#### [HOW TO COMPLETE THIS TASK]
Copy these records word for word, starting at the line that contains "This screenshot has height=676, width=1278." and ending with the line that contains "legend-symbol-row: ZSEX25 ⚙". Include both of those lines.

EXTRACTED RECORDS section start

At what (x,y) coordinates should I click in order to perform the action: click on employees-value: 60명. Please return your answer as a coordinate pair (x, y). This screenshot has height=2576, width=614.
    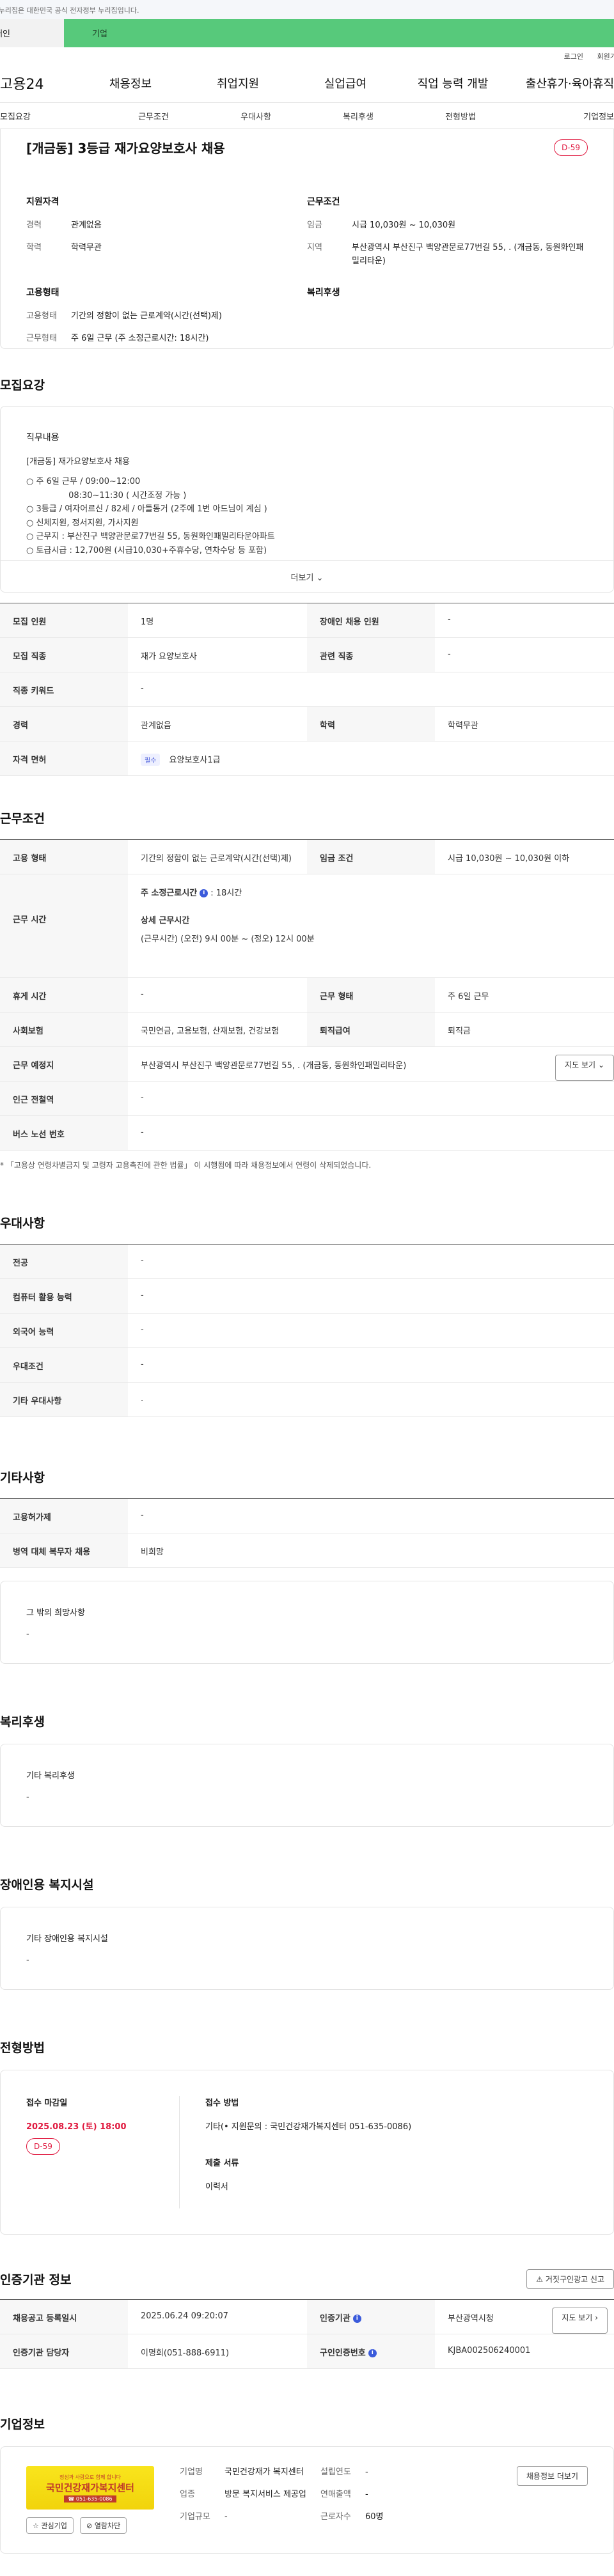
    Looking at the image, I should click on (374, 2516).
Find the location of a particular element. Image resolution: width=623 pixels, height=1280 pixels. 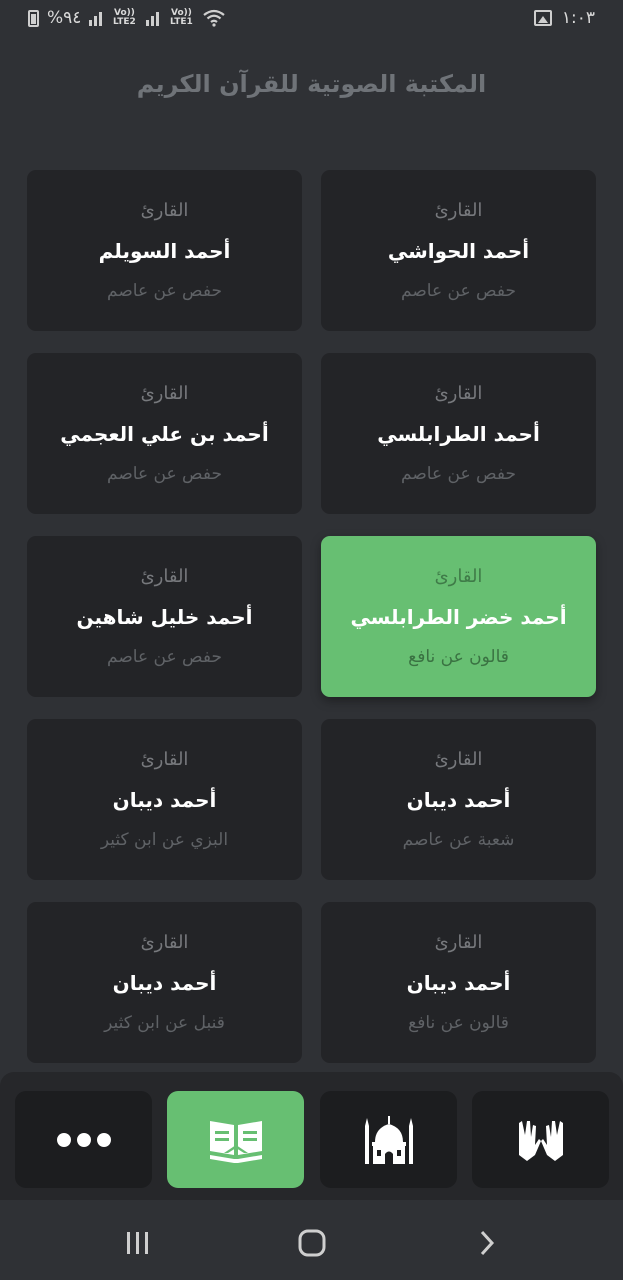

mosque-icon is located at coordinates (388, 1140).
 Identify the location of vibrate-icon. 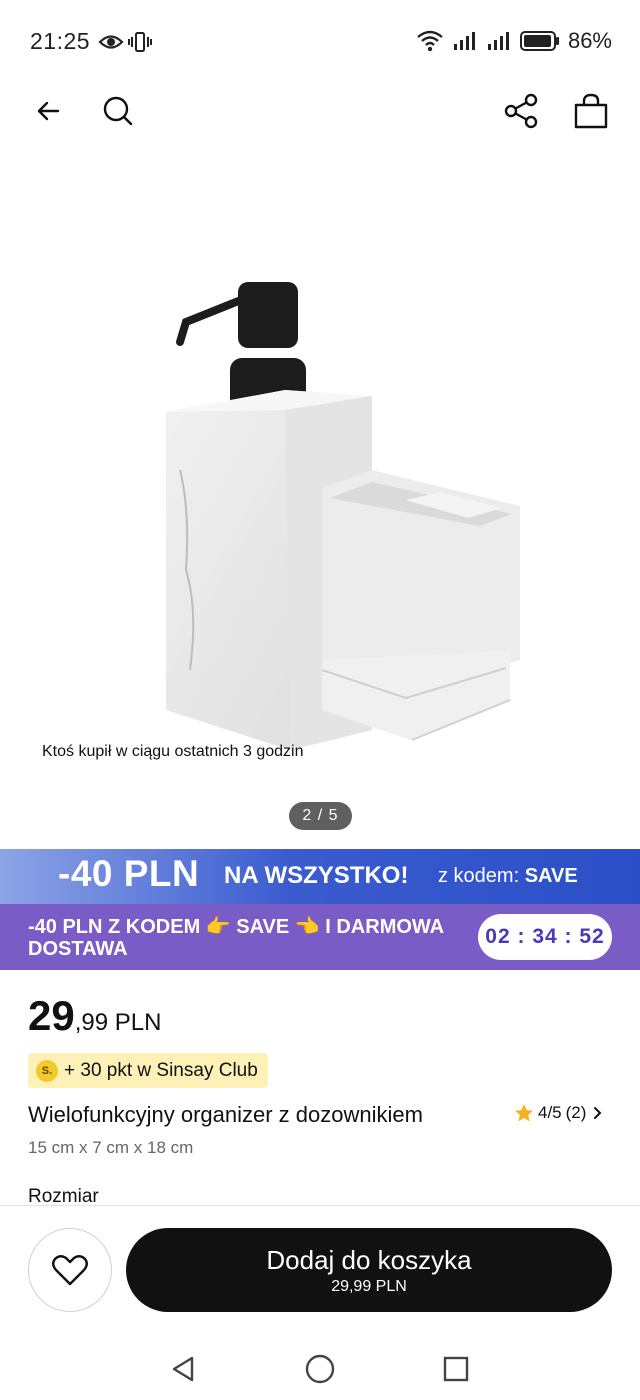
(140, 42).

EXTRACTED RECORDS section end
EXTRACTED RECORDS section start

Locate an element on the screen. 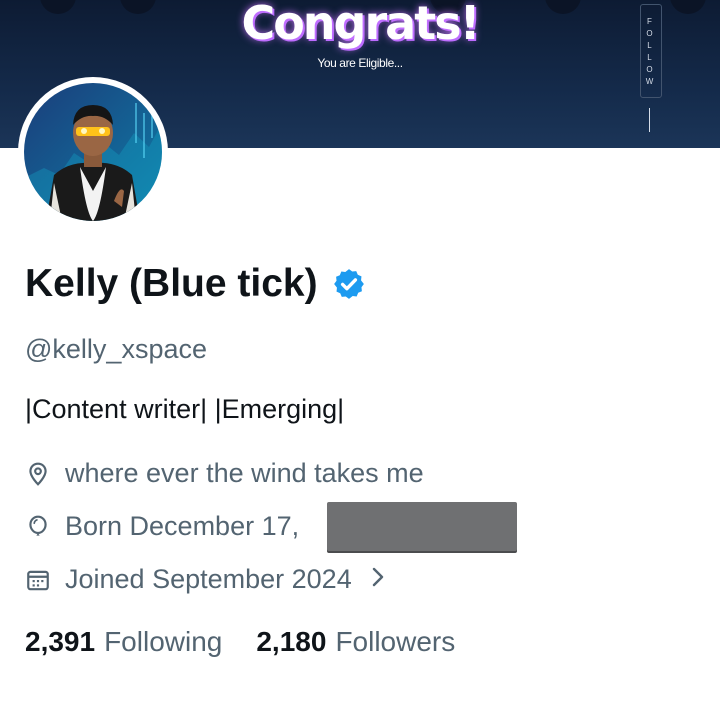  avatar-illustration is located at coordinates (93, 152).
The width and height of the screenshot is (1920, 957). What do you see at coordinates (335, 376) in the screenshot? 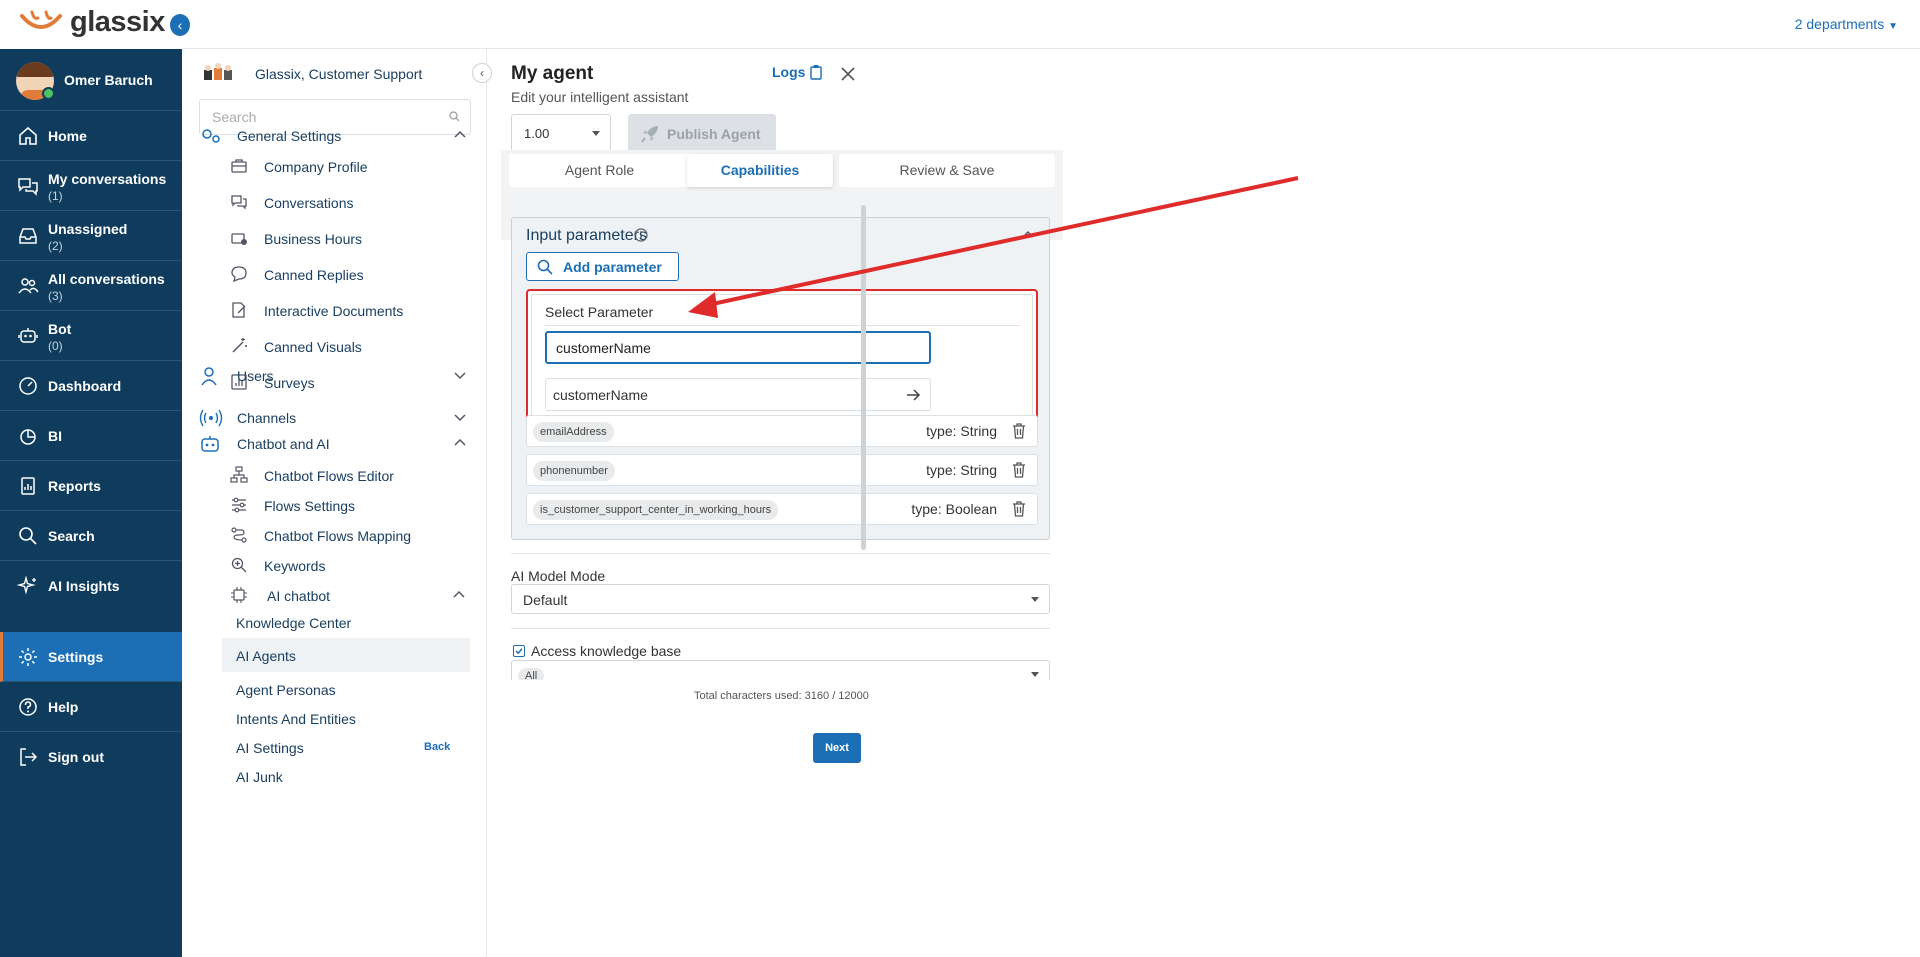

EXTRACTED RECORDS section end
EXTRACTED RECORDS section start

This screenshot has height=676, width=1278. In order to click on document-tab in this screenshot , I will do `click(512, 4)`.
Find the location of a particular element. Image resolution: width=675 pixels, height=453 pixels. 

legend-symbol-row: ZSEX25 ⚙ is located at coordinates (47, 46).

EXTRACTED RECORDS section end

#### [ANSWER BOX]
This screenshot has height=676, width=1278. In order to click on document-tab in this screenshot , I will do `click(512, 4)`.
Find the location of a particular element. Image resolution: width=675 pixels, height=453 pixels. 

legend-symbol-row: ZSEX25 ⚙ is located at coordinates (47, 46).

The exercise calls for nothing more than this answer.